# Sagitta 30



## BFL (Apr 6, 2010)

I'm looking for a Sagitta 30 (mid-60's Danish double-ended sloop) as a project boat, but preferably in sailing condition. Is anyone aware of one that might be for sale?

Dave


----------



## wwilson (Jul 7, 2000)

Dave,

I can't point you to one, but I had to comment that the Sagitta 30 was my first ride on a keel boat - out of Marina Del Rey, CA... ages ago.

Prior to that, the Penguin class dinghy.

Good luck with your search - pretty boats.


----------



## mitiempo (Sep 19, 2008)

Where are you? The only one I've seen listed in North America recently was at Norpac in San Francisco but it's listed as sold. Pretty good looking boat.
Norpac Yacht & Ship Brokerage (Richmond, CA)


----------



## BFL (Apr 6, 2010)

I'm about as far from salt water as is possible in Canada - Saskatchewan. Before anyone starts laughing too hard, we do have a pretty active sailing community here out of Lake Diefenbaker.
I had seen the listing at Norpac while the boat was still for sale, but I dawdled too long.

Dave


----------



## surfer1 (May 20, 2010)

*sagitta 30*

I just purchased the sagitta 30 listed by nor-pac yacht brokers in Richmond
CA.
Not a well known boat here in the U.S., built like a commercial tug and sails like a dream, fast in light air, high aspect ratio mast.
Just put her on the hard in Napa. She doesn't need a lot of work, but, I am planning on sailing her around a bit, so, I am adding some equipment.
Way under-valued for what this boat will do and quality of construction.
good luck in your search.
surfer1


----------



## YARDPRO (Aug 3, 2009)

i know this is an old post, but i have a sagitta 30 hull number 26...that i would sell.

it is in pretty good condition.. one small soft spot on the port deck forward of the cabin..
i have the original sail, and all woodwork is original.

sails are in OK shape, and the 2qm15 yanmar is in ok condition.

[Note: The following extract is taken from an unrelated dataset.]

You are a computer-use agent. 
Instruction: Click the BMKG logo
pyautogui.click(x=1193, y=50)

During the summer it fires right up, but struggles when it gets cold as there is no glow plug.

we just replaced the original stern tube with a new fiberglass tube. it has new stuffing box and cutless bearing as well. just rebuilt the motor mount beds and installed new motor mounts.

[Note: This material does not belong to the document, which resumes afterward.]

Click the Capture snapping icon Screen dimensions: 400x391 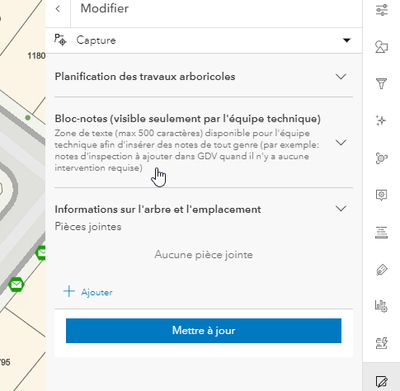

we also just painted the bottom.

the boat sails wonderful and really handles high wind and rough weather VERY well...

we are selling because we want something that is not a double ender with more cabin space... also the boat rocks side to side really bad at anchor... since we take weekend trips a lot, it makes it really hard to sleep. but once we get moving, man is it sweet.


----------



## surfer1 (May 20, 2010)

where are you located? I am prepping my sagitta for a trip across the Atlantic and then to Germany/Denmark; the boat has a following there and it business/adventure proposition
surfer1
email [email protected]


----------



## surfer1 (May 20, 2010)

Oh yea, my other boat was an endeavour 32; which was nice and sailed to windward well good interior; however not even close to the sagitta as a pocket cruiser in blustery conditions


----------



## YARDPRO (Aug 3, 2009)

so you really like the sagitta better?

we were thinking about selling our boat to upgrade to something newer, like a pearson, morgan, etc..

to get roller furling, self tailing winches, new sails, etc... would be about 10K..
we thought about putting that money into another boat instead f this one.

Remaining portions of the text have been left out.